TASK DESCRIPTION — Make an exact copy of every entry, leaving the pictures out.

--- START ---

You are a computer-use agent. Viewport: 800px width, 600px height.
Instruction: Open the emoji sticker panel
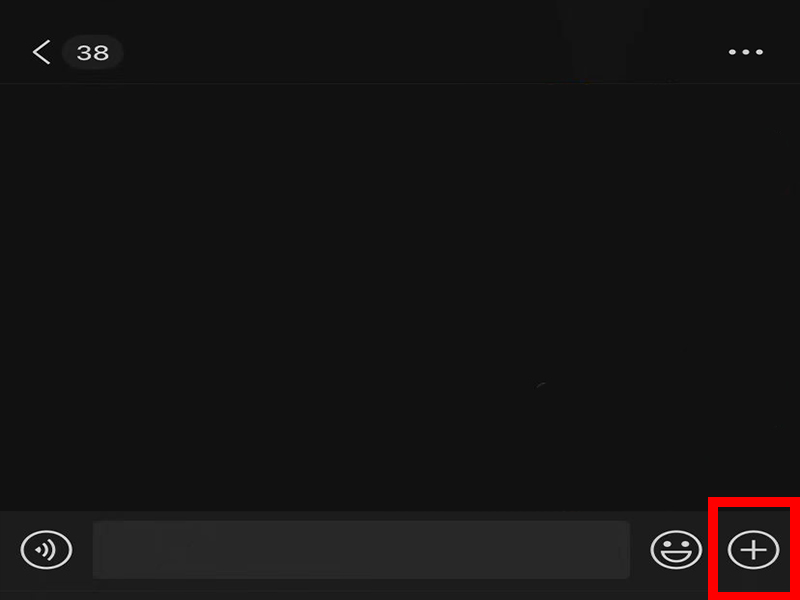point(676,549)
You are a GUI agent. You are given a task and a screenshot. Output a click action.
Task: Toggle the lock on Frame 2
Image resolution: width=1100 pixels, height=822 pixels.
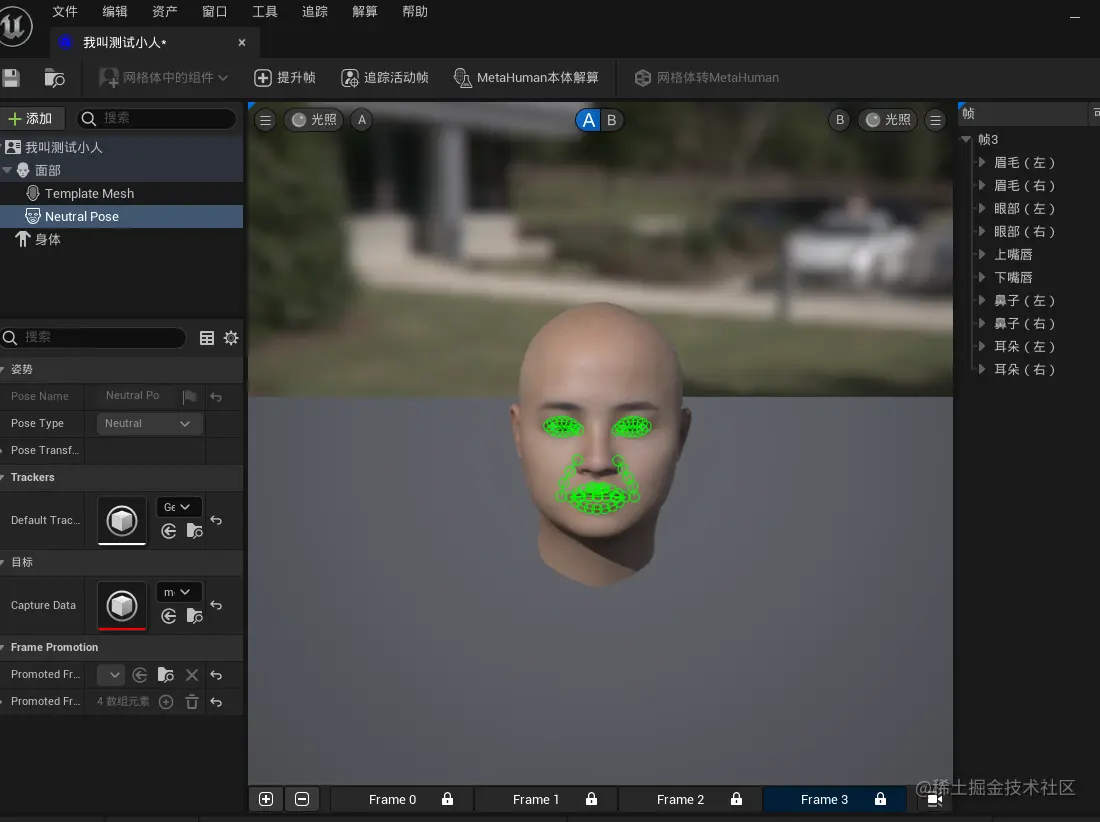[x=736, y=799]
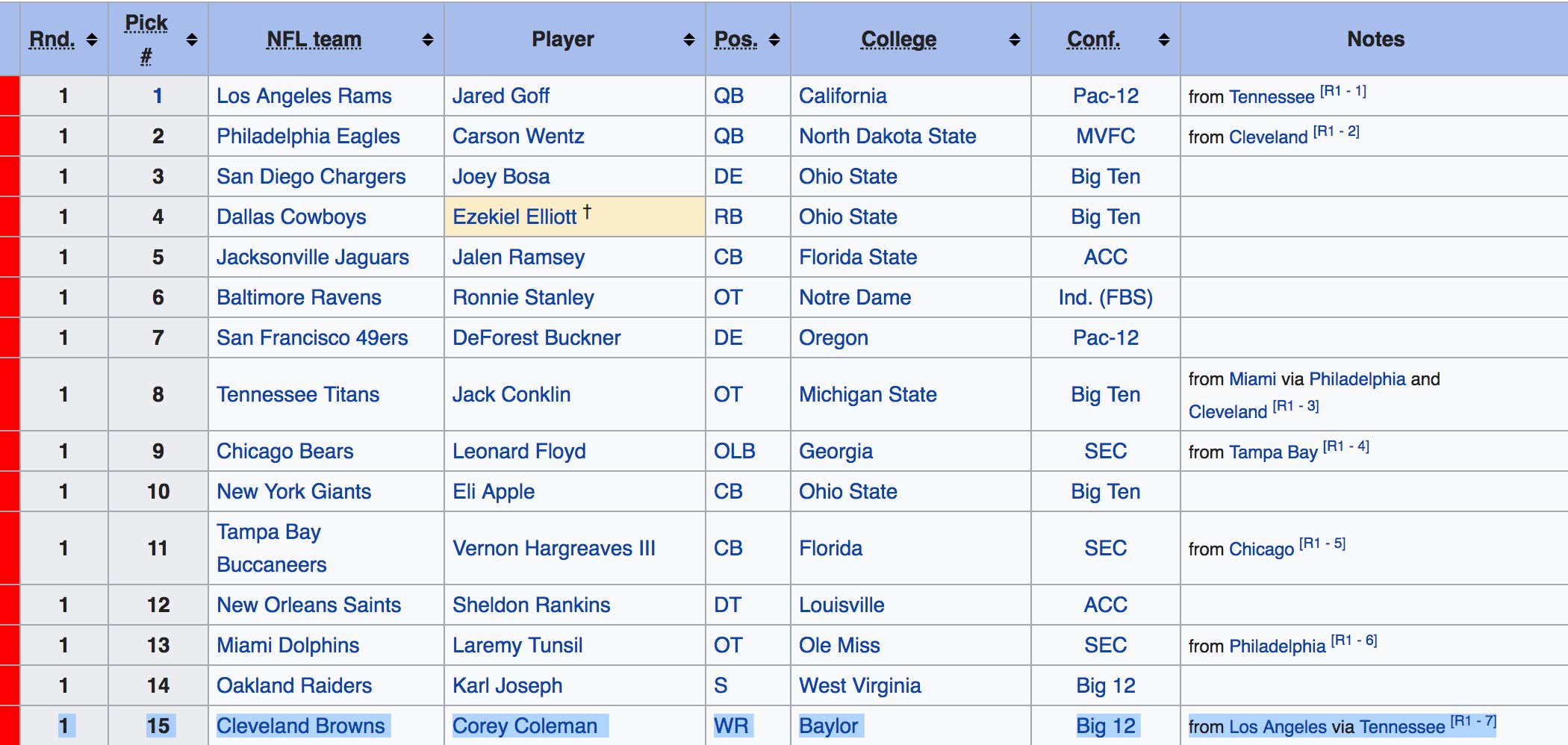1568x745 pixels.
Task: Open Jared Goff player page
Action: tap(500, 96)
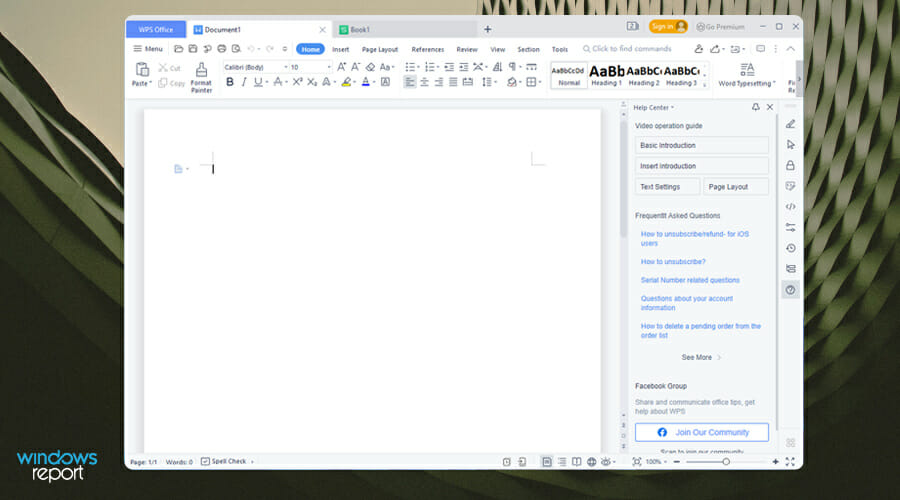The height and width of the screenshot is (500, 900).
Task: Click the Word Typesetting icon
Action: tap(746, 69)
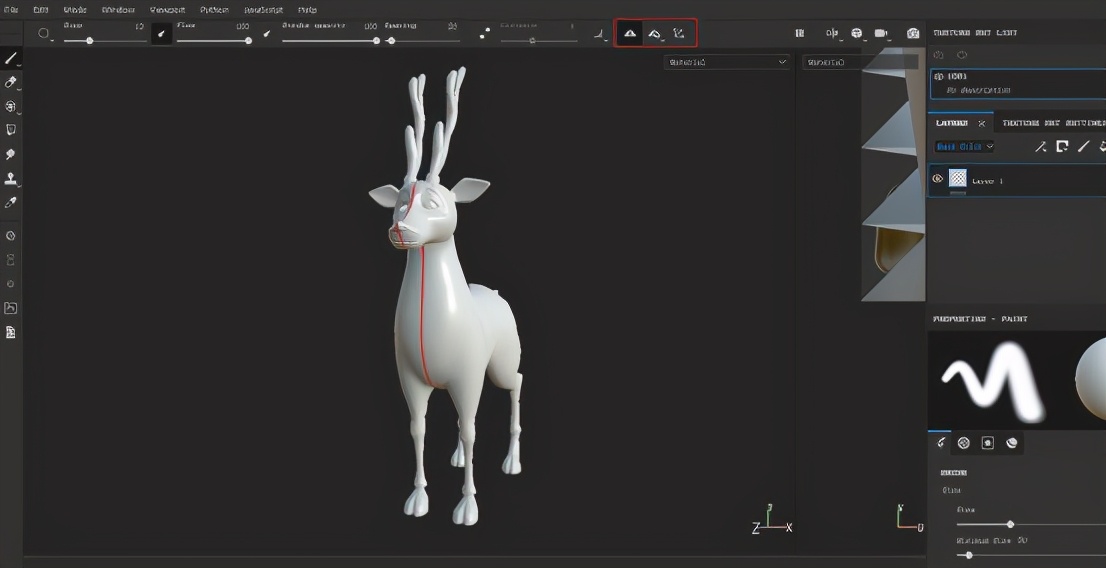Click the Size slider handle in top toolbar
The image size is (1106, 568).
(x=90, y=41)
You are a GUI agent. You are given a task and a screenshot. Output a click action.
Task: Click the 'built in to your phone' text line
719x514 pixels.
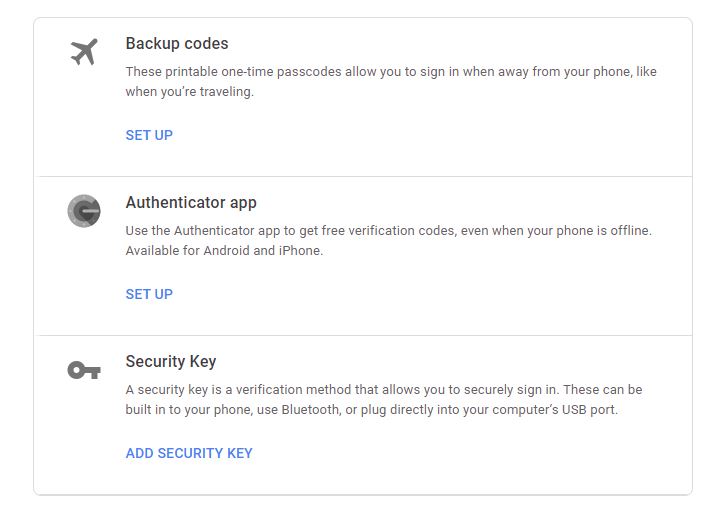tap(372, 409)

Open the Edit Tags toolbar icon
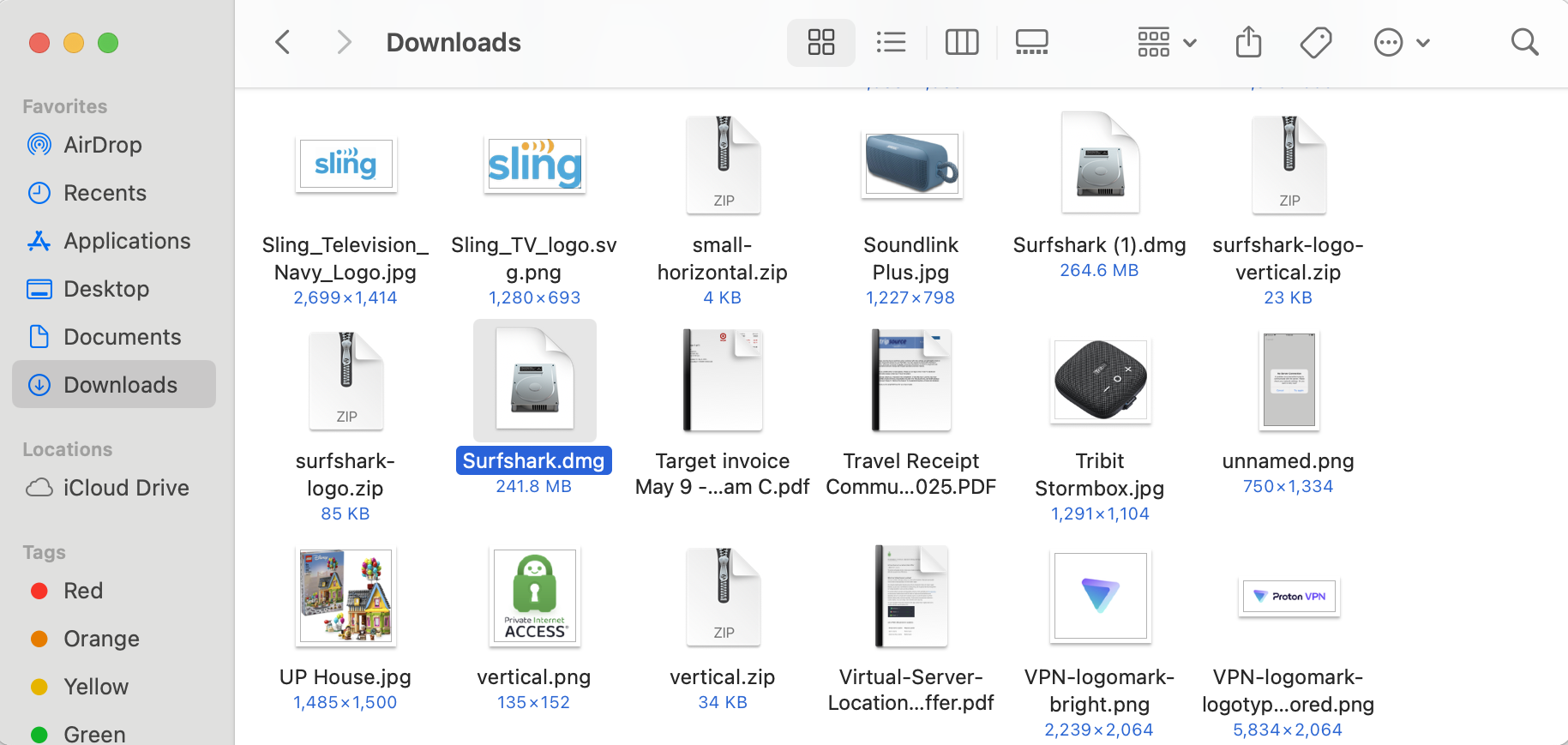click(x=1315, y=42)
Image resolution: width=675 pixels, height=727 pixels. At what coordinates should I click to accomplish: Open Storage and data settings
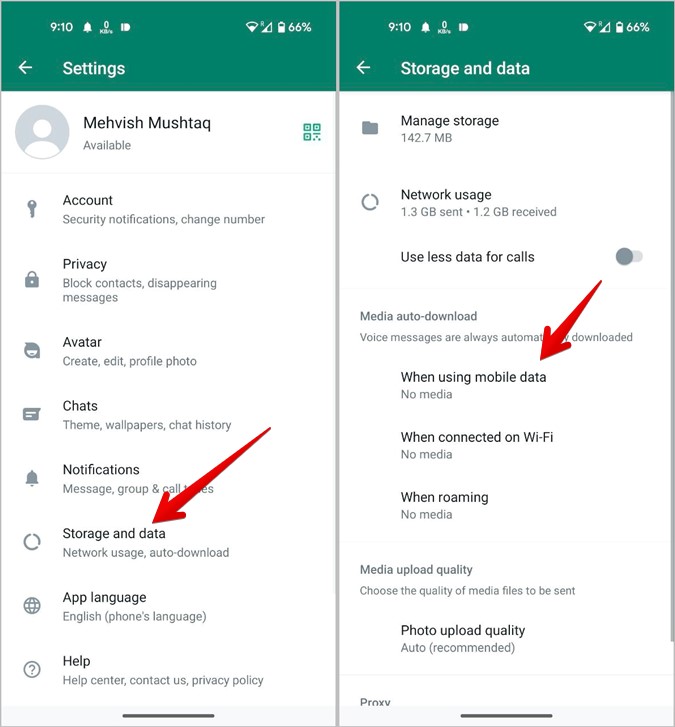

--- END ---

SOLUTION BELOW —
You are a computer-use agent. Viewport: 800px width, 600px height.
Instruction: Open the emoji sticker panel
point(676,549)
You are a GUI agent. You are given a task and a screenshot. Output a click action.
Task: Toggle the lock on Frame 2
Image resolution: width=1100 pixels, height=822 pixels.
[x=736, y=799]
1568x745 pixels.
Task: Open Jared Goff player page
Action: tap(500, 96)
The height and width of the screenshot is (500, 900).
Task: Click the Word Typesetting icon
Action: tap(746, 69)
Click the Size slider handle in top toolbar
The image size is (1106, 568).
(x=90, y=41)
You are a GUI agent. You are given a task and a screenshot. Output a click action.
Task: Click the 'built in to your phone' text line
719x514 pixels.
tap(372, 409)

Open the Edit Tags toolbar icon
click(x=1315, y=42)
Image resolution: width=675 pixels, height=727 pixels. At what coordinates should I click to accomplish: Open Storage and data settings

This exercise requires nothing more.